I still think GPT-2 is a brute-force statistical pattern matcher which blends up the internet and gives you back a slightly unappetizing slurry of it when asked.

I resisted the urge to answer “Yeah, well, your mom is a brute-force statistical pattern matcher which blends up the internet and gives you back a slightly unappetizing slurry of it when asked.”

But I think it would have been true.

A very careless plagiarist takes someone else’s work and copies it verbatim: “The mitochondria is the powerhouse of the cell”. A more careful plagiarist takes the work and changes a few words around: “The mitochondria is the energy dynamo of the cell”. A plagiarist who is more careful still changes the entire sentence structure: “In cells, mitochondria are the energy dynamos”. The most careful plagiarists change everything except the underlying concept, which they grasp at so deep a level that they can put it in whatever words they want – at which point it is no longer called plagiarism.

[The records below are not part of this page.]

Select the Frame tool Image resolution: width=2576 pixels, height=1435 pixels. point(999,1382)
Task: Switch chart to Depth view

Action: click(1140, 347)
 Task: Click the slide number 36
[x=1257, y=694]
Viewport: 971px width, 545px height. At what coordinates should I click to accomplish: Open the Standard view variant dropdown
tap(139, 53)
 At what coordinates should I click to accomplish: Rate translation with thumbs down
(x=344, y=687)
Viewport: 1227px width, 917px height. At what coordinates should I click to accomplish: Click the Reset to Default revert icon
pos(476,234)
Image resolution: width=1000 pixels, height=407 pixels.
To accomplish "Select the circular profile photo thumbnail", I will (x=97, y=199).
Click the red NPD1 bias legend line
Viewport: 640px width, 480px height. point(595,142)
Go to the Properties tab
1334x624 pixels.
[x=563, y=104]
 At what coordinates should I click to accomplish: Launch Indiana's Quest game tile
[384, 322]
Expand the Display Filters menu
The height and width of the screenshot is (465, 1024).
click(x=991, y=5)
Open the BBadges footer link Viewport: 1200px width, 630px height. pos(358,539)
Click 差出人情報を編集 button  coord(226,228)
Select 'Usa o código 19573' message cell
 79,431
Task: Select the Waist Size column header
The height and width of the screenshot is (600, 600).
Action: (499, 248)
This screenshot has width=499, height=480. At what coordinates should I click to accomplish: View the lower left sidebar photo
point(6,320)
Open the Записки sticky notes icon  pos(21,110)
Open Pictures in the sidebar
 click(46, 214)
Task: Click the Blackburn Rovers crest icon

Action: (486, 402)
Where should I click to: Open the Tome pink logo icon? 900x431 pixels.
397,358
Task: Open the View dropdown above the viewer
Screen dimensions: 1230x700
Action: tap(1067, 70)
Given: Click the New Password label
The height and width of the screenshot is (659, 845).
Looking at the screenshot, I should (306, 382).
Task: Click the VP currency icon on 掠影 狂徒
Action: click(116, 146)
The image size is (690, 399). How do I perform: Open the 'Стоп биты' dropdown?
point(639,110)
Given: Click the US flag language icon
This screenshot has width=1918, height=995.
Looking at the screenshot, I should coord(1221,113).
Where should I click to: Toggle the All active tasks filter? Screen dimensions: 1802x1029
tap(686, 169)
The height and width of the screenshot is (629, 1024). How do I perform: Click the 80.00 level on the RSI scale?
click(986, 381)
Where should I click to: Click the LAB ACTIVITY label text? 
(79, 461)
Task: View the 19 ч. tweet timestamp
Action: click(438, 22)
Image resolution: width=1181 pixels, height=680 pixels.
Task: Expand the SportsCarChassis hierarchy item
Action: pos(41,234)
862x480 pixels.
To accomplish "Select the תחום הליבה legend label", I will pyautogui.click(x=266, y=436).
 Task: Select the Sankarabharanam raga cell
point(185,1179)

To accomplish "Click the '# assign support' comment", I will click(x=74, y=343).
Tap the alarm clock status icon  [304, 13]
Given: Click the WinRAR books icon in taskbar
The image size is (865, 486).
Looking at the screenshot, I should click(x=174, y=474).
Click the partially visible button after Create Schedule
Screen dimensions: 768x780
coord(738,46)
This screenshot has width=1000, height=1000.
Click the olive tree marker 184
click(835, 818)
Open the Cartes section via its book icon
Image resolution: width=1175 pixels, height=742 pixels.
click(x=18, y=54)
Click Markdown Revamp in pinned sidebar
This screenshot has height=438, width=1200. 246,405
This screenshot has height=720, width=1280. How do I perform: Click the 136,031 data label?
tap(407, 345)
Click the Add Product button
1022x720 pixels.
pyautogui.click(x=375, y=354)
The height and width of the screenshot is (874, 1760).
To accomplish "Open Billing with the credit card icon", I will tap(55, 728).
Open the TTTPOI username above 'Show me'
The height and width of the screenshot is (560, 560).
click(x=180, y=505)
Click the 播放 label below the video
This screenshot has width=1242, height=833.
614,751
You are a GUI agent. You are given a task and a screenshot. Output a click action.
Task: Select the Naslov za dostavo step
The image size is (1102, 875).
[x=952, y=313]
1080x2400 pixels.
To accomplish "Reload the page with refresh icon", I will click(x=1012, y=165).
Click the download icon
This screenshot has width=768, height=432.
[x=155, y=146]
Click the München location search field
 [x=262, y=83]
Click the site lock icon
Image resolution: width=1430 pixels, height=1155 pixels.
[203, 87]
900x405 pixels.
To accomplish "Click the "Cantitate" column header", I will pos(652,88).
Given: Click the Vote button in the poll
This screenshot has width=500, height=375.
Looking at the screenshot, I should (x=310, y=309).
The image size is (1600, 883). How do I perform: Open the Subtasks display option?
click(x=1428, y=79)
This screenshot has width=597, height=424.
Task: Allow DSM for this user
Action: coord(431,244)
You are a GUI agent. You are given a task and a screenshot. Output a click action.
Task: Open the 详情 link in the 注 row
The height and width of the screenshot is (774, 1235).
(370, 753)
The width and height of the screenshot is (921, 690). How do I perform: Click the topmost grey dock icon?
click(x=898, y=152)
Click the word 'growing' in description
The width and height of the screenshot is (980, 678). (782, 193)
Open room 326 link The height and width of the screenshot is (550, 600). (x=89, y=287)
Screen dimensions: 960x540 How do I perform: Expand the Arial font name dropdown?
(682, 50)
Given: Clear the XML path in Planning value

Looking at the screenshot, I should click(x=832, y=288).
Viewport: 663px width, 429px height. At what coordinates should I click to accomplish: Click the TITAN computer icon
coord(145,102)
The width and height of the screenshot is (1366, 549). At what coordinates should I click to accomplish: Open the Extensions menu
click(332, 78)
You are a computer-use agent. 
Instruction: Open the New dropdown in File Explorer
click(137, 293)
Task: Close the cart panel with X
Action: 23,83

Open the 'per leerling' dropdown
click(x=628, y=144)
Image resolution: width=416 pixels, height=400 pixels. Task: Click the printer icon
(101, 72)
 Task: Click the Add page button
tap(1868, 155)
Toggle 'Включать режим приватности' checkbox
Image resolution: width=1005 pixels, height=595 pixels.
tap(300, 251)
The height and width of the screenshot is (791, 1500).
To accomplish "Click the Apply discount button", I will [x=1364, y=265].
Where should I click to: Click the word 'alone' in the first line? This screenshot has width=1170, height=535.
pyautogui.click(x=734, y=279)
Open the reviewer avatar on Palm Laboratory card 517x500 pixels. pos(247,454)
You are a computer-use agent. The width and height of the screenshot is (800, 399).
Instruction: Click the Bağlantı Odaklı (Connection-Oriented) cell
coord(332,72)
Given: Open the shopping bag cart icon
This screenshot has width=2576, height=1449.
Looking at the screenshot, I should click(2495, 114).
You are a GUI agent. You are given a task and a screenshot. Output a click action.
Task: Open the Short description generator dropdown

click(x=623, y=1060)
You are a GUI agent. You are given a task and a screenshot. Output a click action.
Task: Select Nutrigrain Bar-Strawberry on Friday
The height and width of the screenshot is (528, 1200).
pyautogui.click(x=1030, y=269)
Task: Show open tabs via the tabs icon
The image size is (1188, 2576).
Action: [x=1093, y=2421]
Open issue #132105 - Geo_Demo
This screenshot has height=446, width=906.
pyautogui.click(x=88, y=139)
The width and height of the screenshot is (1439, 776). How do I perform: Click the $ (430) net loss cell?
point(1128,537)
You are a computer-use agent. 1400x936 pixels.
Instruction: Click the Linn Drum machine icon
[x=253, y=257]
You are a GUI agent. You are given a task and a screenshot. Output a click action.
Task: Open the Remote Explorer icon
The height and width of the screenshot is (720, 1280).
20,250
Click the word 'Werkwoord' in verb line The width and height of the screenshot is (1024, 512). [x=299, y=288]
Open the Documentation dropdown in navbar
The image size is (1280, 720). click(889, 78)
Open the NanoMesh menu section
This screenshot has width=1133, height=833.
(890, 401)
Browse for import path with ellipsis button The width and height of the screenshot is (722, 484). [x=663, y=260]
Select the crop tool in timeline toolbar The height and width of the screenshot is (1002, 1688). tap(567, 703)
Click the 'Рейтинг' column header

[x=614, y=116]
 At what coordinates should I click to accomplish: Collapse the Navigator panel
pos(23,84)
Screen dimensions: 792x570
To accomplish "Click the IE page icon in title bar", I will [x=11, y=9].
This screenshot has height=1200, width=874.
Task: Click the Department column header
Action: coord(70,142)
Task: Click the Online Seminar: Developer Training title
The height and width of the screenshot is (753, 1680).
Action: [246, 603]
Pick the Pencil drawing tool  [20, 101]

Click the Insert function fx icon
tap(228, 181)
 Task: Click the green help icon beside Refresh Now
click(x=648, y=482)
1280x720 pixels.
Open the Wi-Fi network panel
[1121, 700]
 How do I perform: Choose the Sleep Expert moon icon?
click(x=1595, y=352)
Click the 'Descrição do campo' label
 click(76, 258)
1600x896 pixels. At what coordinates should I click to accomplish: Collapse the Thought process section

GPT-2 writes fantasy battle scenes by reading a million human-written fantasy battle scenes, distilling them down to the concept of a fantasy battle scene, and then building it back up from there. I think this is how your mom (and everyone else) does it too. GPT-2 is worse at this, because it’s not as powerful as your mom’s brain. But I don’t think it’s doing a different thing. We’re all blending experience into a slurry; the difference is how finely we blend it.